In the Latin languages the sentences are usually longer, whereas here there are several short sentences joined together.  That is a mistake I made at first when I came here for the first time.  I used to write very long sentences, which they could hardly understand.

~On what advice he would give other students planning to enter the U.S. academy:
I would tell them to be really concise, to keep in simple.  Not to use fancy words or expressions in English even though to him it may sound better; they are really needless.  I would tell him to just explain the best he can the topic he is focusing on.  I would also encourage him to go to the Writing Center and to talk to the teacher all the time to get his papers corrected as many times he could, because that is the only way to learn.

~On losing the beauty of language in academic writing:
It is sort of sad; a lot is lost, but I think it is better.  It depends on the purpose of your paper, but if you are writing in law it should always be as concise as possible, and you should always avoid fancy expressions.  If you are doing creative writing it is completely different but when it comes to law or politics or legal analysis, those fancy Latin expressions which are used in Spain for instance don’t work; people are really fond of using these expressions in the paper even though most of the people don’t know what they mean.

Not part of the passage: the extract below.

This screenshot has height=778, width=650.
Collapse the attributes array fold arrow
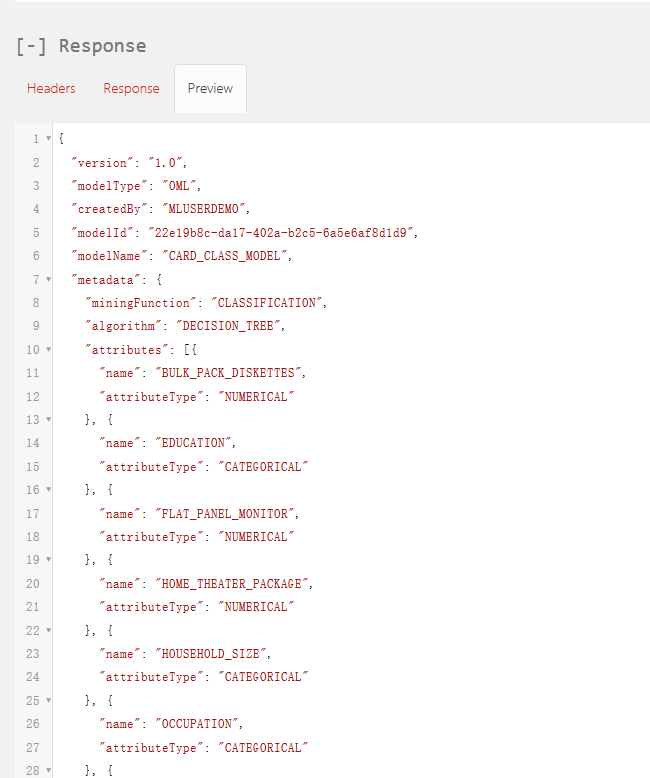49,350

At first, I had a lot of troubles with introductions.  Because I thought that the introduction was just presentation of the topic with nothing else.  But then I found out that besides presenting the topic, you have to state already which are going to be your arguments throughout the paper.  Yeah, I found it pretty restricting at first; I felt like I was repeating myself all the time, by stating the thesis in the introduction, development and conclusion.  But now I am more at ease with it.

I still translate sometimes.  I still think in Spanish sometimes when I write.  For instance, I use a lot of articles; we put articles everywhere in Spain, so here I am “the, the, the, the house, the wall, the people.”  That is kind of difficult to get used to.  Also, the way the sentences are constructed, like really concise, really short, that is kind of challenging too.  And a lot of English expressions are pretty challenging too.

Our cultures are not that different, I think.  Usually it is true that there are some words in English, which are really specific and whereas in Spanish they are broader, so sometimes it is kind of different for me.  First I have to learn the difference in English.  For instance I just wrote a paper on preemptive and preventive war.  Well in Spain we use the same word for both things, but here it is like two totally, completely different things.  So I have to grapple with these things very often.

People tend to distinguish the words from each other here.  They give them really precise meaning and they are always looking for a word to have, so that always giving the words a different meaning from the others which makes them special and specific. 

In Spain, maybe we have a class a year or two in which they tell us we should start with an introduction, development, and conclusion, but that is about it.  Whereas here it is not only that, you have to say in the introduction what you are going to say, then you have to sort of link the introduction with the development with a final sentence, and you have to start development with a sentence, and you have to develop your thesis with an example, then finish introducing the other statement or argument, then wrapping up everything with the conclusion.  Here, it’s very focused, more developed.

Here a good thing is that most professors state really clearly in their syllabus how the papers should be written, how it is going to be evaluated.  That was really helpful from the beginning because you already have an outlook of how it was supposed to be.  And also throughout the courses, for instance, sometimes you have the possibility of submitting your final draft to the teacher so he corrected it to you and he tell you what you should improve, what he expects from that paper and from your ideas.  That’s very helpful too.